Die Krankheiten im Metallsektor

Gepostet auf21.06.2019 von

Der Metallsektor ist eines der Arbeitsbereiche mit der höchsten Anzahl an Arbeitsunfällen oder beruflichen Erkrankungen, insbesondere in Unternehmen, die sich mit der Aluminiumguss beschäftigen.

Die Risiken, denen die Fachkräfte in diesem Sektor ausgesetzt sind, sind zahlreich und vielfältig, wie zum Beispiel: Herabfallen von Gegenständen, Materialien oder Werkzeugen, Schnitt- und Stichverletzungen, Schläge, Einklemmen oder Quetschungen durch Maschinen oder Geräte, Verbrennungen, Stürze aus unterschiedlichen Höhen, das Auftreffen von Partikeln oder Materialien oder Überanstrengungen beim Heben von Lasten.

Darüber hinaus können die Fachkräfte im Metallsektor berufliche Erkrankungen erleiden, die in ergonomische und hygienische Risiken unterteilt werden können.

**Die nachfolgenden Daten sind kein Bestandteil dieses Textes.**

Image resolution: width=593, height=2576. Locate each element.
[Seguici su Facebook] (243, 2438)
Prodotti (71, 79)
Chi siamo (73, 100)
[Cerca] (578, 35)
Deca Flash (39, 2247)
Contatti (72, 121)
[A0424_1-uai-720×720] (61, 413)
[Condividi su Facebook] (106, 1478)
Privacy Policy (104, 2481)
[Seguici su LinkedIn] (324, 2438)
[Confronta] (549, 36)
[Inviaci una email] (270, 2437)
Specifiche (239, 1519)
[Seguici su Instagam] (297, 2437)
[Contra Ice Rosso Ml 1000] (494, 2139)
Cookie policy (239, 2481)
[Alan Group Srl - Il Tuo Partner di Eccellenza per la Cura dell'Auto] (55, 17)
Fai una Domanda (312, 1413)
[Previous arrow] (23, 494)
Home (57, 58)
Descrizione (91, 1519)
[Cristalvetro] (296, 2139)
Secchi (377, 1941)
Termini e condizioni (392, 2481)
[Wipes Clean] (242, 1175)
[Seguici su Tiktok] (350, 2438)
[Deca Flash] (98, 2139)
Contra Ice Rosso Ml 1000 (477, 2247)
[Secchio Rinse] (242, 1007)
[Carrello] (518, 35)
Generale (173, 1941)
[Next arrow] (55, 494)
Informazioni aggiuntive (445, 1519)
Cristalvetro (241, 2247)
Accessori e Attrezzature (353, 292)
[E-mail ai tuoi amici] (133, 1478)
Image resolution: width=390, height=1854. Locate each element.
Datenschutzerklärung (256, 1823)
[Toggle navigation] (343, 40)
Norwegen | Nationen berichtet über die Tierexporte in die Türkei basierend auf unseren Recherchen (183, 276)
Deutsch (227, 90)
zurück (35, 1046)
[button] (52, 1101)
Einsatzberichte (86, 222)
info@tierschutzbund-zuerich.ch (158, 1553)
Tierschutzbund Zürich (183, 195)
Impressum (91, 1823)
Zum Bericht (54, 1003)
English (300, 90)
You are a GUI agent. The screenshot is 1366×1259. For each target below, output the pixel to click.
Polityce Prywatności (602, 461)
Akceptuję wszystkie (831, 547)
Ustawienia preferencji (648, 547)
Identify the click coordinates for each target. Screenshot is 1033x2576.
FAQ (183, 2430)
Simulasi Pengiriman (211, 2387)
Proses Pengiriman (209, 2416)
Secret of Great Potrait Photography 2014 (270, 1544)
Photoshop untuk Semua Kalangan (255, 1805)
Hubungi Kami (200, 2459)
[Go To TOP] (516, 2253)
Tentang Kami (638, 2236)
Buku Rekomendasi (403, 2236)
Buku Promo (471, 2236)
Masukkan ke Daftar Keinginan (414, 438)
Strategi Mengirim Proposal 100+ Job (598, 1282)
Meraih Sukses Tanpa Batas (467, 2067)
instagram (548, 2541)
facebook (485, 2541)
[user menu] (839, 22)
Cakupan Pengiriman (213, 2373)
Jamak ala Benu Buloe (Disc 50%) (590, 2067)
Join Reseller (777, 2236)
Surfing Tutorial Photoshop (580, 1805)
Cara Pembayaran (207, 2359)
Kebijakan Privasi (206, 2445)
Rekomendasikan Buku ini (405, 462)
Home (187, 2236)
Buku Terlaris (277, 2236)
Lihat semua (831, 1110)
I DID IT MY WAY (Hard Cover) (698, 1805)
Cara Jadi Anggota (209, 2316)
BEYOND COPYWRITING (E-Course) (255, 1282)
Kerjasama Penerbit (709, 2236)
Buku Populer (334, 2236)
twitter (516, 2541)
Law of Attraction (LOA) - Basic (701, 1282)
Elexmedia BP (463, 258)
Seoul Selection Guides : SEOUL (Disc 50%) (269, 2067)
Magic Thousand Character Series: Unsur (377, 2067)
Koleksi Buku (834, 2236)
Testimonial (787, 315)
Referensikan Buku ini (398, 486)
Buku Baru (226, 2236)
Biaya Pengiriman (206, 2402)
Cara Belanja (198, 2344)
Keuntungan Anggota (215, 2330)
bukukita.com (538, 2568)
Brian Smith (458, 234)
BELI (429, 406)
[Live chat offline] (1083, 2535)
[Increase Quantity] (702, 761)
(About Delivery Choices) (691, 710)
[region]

Hygienische Risiken im Metallsektor

Zu den hygienischen Risiken, denen ein Fachkraft im Metallsektor ausgesetzt sein kann, gehören physikalische Faktoren (durch Lärm bei der Arbeit in Kesseln, Gießereien, Stanzereien, Schmieden…), chemische Faktoren (Aufnahme von Toxinen in Form von Dampf, Gas, Aerosol oder über die Haut) oder biologische Faktoren (nicht üblich in diesem Sektor, aber die durch die Exposition gegenüber Wasserdämpfen oder Tetanus entstehen können, unter anderem).

Für eine korrekte Prävention dieser Risiken müssen die Fachkräfte über eine geeignete Persönliche Schutzausrüstung (PSA) verfügen, indem sie Gehörschutz wie Kopfhörer oder Ohrenschützer, sowie Masken oder Atemschutzmasken, Sicherheitshandschuhe, Sicherheitsschuhe und eine geeignete Arbeitskleidung verwenden, wobei in einigen Fällen der Einsatz von feuerfester Kleidung erforderlich ist.

Berufliche Erkrankungen im Metallsektor

Zu den häufigsten beruflichen Erkrankungen im Metallsektor gehören Atemwegserkrankungen, aber auch solche, die das Nervensystem, Krebs, Hauterkrankungen sowie Leber- und Nierenerkrankungen betreffen.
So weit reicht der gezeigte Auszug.